Empowering citizens to hold organisations accountable

It’s worth returning to the act and its contents and intention. The goal of Popia is to empower citizens to hold organisations accountable for how they store, manage and safeguard personal information. In practice, this does not mean never using customer data for personalised marketing or sharing it with another party.

In our interpretation — and this isn’t legal advice, since I’m not a lawyer — it means instead ensuring that the customer has given their informed consent to use their data and that their data is stored securely. 

Yes, this does create significant new challenges for marketers who have taken a relaxed approach to managing personal data in the past. However, it doesn’t mean that brands cannot use consumers’ data, as long as they get permission and follow good practices in securing the data. Let’s return to the example of leveraging first-party data on Facebook or Google.

The data should meet the principle of informed consent, which basically means a brand has a clean database and has each customer’s permission to contact them. The security features on the major platforms, meanwhile, pass the security test. Once a list is uploaded to a platform, the data is hashed for usage. It will be used by machine learning algorithms and cannot be extracted or viewed by any human.

The risks in the chain arise when data is transferred from the company’s customer relationship management system onto the platform. This step may involve multiple people processing the data on behalf of the client. Each company should therefore ask agencies that handle its customer data about the processes and systems they follow in moving data into the platforms’ audience segmentation tools.

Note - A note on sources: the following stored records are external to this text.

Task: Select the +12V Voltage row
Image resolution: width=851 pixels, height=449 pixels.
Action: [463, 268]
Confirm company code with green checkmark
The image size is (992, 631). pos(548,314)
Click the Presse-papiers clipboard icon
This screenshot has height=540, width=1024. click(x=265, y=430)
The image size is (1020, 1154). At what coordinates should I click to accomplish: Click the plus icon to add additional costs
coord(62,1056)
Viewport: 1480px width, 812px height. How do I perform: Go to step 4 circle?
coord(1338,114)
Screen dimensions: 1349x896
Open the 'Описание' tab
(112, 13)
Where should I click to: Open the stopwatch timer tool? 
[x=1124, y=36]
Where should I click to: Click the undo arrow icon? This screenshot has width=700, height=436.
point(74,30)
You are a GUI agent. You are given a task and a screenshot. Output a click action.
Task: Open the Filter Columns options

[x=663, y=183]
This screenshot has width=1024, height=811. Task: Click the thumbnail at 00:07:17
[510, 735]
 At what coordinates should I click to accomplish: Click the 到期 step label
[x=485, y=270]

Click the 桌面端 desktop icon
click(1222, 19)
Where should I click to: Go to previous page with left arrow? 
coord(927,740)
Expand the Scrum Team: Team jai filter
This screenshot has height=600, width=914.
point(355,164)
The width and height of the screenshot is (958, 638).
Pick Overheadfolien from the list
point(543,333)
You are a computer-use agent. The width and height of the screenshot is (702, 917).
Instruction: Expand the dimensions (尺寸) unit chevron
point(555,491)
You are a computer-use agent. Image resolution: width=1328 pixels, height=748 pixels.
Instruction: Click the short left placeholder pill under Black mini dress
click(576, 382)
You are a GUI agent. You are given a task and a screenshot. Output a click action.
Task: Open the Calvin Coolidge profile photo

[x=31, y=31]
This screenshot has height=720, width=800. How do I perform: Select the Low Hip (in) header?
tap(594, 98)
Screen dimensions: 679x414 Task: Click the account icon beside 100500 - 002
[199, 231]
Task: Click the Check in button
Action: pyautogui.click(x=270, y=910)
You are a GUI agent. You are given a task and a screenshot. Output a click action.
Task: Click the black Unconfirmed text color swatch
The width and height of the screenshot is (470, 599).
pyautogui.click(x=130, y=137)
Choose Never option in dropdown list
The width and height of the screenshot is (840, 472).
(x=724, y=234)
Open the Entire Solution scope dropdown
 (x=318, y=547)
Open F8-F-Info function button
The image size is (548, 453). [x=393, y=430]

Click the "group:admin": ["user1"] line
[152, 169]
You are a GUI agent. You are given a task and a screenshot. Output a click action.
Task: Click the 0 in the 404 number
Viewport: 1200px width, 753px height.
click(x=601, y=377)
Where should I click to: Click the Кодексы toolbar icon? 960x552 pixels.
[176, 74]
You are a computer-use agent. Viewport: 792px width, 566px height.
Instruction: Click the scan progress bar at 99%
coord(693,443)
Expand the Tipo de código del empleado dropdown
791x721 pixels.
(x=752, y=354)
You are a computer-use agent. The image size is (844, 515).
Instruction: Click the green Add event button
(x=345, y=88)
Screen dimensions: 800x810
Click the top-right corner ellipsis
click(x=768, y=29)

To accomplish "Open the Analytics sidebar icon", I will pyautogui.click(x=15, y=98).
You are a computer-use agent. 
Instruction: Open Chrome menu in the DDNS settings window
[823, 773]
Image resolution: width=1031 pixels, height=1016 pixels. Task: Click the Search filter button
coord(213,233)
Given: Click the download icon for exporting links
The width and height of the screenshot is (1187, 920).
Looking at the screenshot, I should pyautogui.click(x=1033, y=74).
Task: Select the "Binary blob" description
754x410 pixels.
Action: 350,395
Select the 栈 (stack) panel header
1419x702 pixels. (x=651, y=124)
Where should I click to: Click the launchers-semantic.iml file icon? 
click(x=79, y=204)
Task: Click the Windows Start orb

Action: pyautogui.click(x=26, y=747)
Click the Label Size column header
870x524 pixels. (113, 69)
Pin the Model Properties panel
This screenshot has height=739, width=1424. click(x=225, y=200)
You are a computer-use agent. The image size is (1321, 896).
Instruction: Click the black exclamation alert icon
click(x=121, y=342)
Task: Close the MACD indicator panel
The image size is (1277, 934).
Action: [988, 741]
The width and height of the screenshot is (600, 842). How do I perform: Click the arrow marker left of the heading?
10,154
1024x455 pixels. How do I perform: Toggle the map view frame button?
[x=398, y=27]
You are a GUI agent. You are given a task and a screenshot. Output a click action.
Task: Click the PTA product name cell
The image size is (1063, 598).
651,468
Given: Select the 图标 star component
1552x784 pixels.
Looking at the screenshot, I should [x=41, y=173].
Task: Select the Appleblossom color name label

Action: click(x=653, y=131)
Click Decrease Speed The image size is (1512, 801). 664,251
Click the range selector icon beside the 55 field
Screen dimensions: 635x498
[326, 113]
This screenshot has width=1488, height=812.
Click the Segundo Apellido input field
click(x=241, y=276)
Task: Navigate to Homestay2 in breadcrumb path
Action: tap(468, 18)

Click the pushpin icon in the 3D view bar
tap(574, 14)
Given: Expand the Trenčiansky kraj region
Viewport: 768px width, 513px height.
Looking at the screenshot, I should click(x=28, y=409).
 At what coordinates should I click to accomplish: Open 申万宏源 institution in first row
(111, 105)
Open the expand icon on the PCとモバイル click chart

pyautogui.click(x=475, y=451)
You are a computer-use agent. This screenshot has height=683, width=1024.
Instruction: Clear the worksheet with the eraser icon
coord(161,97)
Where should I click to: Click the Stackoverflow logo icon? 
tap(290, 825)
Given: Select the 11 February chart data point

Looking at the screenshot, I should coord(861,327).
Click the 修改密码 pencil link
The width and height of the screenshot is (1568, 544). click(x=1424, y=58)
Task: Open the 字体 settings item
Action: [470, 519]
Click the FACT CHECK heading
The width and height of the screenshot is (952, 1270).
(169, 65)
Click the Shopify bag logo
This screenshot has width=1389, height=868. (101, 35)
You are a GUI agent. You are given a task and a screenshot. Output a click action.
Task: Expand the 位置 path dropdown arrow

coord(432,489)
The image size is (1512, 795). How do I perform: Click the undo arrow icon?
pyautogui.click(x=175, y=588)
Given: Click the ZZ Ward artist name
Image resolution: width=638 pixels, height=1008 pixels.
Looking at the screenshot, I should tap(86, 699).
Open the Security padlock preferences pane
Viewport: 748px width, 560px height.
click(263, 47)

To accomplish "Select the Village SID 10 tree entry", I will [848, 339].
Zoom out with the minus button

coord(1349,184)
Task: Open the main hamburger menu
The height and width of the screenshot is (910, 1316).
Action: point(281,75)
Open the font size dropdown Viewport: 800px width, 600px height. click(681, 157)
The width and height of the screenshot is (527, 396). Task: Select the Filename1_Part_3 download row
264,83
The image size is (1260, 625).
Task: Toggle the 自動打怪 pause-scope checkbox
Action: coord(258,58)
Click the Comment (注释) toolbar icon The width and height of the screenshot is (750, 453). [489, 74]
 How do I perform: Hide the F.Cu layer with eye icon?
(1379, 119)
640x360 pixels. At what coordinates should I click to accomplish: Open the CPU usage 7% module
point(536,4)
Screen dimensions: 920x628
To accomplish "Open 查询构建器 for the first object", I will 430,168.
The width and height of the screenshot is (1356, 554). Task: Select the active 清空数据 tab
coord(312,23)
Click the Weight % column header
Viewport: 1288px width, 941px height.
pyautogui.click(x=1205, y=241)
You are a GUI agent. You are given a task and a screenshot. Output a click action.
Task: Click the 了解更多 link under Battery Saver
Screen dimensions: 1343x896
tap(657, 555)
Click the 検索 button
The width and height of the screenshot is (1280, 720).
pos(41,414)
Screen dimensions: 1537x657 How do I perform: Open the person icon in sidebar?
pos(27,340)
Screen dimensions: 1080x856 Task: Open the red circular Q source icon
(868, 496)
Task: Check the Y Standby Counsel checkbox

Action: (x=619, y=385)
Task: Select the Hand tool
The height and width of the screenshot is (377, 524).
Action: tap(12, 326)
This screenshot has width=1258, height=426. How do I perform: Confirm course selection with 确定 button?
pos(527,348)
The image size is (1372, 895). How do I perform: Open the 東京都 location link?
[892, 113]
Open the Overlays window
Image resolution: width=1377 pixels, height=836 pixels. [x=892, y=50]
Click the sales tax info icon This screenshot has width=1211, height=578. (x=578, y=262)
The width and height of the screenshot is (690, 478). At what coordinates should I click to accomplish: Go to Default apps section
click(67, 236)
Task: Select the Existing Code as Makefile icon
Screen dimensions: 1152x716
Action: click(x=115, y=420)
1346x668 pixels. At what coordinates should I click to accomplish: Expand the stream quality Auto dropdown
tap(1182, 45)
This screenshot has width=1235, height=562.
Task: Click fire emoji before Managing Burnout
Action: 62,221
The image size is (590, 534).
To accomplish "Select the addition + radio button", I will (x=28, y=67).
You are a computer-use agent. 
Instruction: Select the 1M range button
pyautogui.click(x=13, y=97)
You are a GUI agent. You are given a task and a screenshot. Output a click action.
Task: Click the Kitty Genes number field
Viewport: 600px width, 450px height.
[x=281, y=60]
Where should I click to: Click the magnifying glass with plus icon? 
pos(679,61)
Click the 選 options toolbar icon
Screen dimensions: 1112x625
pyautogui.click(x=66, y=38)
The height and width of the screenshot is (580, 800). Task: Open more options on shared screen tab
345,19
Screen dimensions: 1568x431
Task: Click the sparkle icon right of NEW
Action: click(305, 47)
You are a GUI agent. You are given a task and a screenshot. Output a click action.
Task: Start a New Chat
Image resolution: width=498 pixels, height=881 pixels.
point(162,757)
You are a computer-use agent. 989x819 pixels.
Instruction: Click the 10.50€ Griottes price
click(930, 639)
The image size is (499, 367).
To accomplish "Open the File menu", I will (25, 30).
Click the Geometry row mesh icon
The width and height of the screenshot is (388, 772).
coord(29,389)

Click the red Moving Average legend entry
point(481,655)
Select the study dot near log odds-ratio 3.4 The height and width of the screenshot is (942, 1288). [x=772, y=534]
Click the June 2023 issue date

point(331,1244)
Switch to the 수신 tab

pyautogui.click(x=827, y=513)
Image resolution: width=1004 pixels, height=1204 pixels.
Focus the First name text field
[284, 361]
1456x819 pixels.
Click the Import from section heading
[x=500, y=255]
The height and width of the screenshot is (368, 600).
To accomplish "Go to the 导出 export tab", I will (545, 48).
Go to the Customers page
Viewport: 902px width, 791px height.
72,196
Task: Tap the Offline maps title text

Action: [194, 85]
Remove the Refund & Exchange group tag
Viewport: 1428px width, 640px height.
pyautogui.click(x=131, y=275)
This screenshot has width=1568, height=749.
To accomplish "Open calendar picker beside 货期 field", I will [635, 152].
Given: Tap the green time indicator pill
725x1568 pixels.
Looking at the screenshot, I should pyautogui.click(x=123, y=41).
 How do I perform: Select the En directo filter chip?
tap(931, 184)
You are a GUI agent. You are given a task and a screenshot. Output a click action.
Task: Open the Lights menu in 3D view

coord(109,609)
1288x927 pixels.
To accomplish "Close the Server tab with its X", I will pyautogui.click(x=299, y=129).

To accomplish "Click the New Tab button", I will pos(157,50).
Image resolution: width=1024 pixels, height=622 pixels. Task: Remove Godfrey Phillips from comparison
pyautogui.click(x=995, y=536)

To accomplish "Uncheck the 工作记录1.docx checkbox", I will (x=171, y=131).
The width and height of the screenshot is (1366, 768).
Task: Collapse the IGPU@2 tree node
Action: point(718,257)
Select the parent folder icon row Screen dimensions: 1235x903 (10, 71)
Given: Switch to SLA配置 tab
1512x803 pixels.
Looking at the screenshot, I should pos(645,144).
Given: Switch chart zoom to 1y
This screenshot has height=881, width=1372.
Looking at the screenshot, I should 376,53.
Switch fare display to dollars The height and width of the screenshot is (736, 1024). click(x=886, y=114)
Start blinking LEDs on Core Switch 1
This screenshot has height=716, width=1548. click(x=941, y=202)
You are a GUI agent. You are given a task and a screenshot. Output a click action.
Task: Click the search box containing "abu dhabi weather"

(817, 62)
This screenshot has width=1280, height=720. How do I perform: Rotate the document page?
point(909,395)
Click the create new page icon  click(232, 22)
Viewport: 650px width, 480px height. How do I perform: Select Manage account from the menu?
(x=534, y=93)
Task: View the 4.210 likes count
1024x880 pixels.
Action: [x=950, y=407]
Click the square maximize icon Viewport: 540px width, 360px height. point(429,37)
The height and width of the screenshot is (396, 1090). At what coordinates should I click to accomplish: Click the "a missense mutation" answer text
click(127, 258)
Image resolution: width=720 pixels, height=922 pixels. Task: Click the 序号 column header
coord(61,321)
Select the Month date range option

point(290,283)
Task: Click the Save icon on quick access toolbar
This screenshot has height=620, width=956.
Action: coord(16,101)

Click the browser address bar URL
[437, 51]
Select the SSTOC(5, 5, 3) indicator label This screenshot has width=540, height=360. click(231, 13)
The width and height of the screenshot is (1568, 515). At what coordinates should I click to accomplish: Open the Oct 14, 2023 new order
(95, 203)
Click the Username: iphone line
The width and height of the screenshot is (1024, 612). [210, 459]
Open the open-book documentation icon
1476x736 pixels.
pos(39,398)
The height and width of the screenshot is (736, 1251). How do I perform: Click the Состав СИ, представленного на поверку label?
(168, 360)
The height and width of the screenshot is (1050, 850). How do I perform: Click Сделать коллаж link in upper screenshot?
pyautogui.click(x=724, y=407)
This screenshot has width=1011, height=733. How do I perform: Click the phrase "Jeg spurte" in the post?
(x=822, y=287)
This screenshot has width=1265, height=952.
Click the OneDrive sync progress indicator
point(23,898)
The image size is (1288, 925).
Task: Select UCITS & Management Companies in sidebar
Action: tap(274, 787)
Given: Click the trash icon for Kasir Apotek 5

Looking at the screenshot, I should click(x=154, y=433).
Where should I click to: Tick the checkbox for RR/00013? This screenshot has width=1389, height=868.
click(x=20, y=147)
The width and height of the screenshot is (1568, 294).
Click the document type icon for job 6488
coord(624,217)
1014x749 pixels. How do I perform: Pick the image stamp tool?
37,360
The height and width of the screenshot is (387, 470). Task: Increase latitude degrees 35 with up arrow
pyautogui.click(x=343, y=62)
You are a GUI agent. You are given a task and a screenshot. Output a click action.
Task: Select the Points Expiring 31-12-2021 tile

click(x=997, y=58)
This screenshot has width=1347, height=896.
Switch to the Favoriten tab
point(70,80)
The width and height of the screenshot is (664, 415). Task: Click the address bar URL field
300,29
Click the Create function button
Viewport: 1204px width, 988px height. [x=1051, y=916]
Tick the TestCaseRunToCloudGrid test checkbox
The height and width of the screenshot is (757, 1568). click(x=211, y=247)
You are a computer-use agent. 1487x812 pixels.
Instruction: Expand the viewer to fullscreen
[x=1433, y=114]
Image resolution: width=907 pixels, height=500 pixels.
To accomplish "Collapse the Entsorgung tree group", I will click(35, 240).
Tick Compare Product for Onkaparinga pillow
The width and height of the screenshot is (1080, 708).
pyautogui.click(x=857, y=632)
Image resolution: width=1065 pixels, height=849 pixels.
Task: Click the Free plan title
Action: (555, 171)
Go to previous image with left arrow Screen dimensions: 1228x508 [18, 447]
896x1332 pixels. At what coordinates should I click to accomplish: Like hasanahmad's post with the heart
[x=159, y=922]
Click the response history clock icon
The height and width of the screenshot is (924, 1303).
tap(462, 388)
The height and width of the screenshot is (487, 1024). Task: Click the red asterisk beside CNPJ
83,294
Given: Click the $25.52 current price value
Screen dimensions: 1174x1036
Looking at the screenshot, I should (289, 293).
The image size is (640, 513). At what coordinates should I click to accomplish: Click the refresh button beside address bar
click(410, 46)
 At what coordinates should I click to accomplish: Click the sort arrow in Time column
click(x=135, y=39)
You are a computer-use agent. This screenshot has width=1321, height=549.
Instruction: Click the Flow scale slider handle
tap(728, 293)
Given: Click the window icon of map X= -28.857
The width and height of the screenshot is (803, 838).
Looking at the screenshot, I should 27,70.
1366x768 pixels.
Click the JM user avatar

Reducing human touchpoints

Automation is one of the keys to secure and compliant integration of first-party data on third-party platforms. Less human intervention in handling data reduces the chances of a data breach. We recommend that the movement of data via secure feeds and application programming interfaces be automated and protected. This does require technical capabilities not typically found in most media agencies, which is one reason we decided to join a larger systems integration group.

It is worth bearing in mind that agencies, too, are subject to Popia and many of them have already prepared for Europe’s general data protection regulation (GDRP). They know data and they understand the implications of violating privacy laws and regulations. Under the law, they are data controllers. Without the right capabilities in the data and security space, they could put their clients at risk and face severe penalties and reputational damage themselves.  

Another major consideration lies in how companies collected their data and whether each consumer gave their consent to the organisation storing their data and using it for marketing purposes. Companies that don’t have clean and reliable databases need to look at how they can address this shortcoming. If they can get this right and work with trustworthy agencies, there is no reason to shy away from creating custom audiences with marketing platforms such as Facebook or Google.

Translating best practices into law

It is a gift for any company to be entrusted with customer data. Privacy laws have become necessary because far too many organisations abused this trust and disrespected their customers’ privacy. Indeed, even after Popia came into effect in July 2021, many companies are still taking chances.

But for forward-thinking companies, Popia simply translates best practice into law. What it means is that organisations are now legally required to do what they should always have done: collect and use data with permission and make sure that data is secure. If they get these basics right, they can and should continue to use data that communicate with customers in a more tailored and dynamic way.

Grant Lapping is the digital executive at +OneX

The big take-out: For forward-thinking companies, Popia simply translates best practice into law.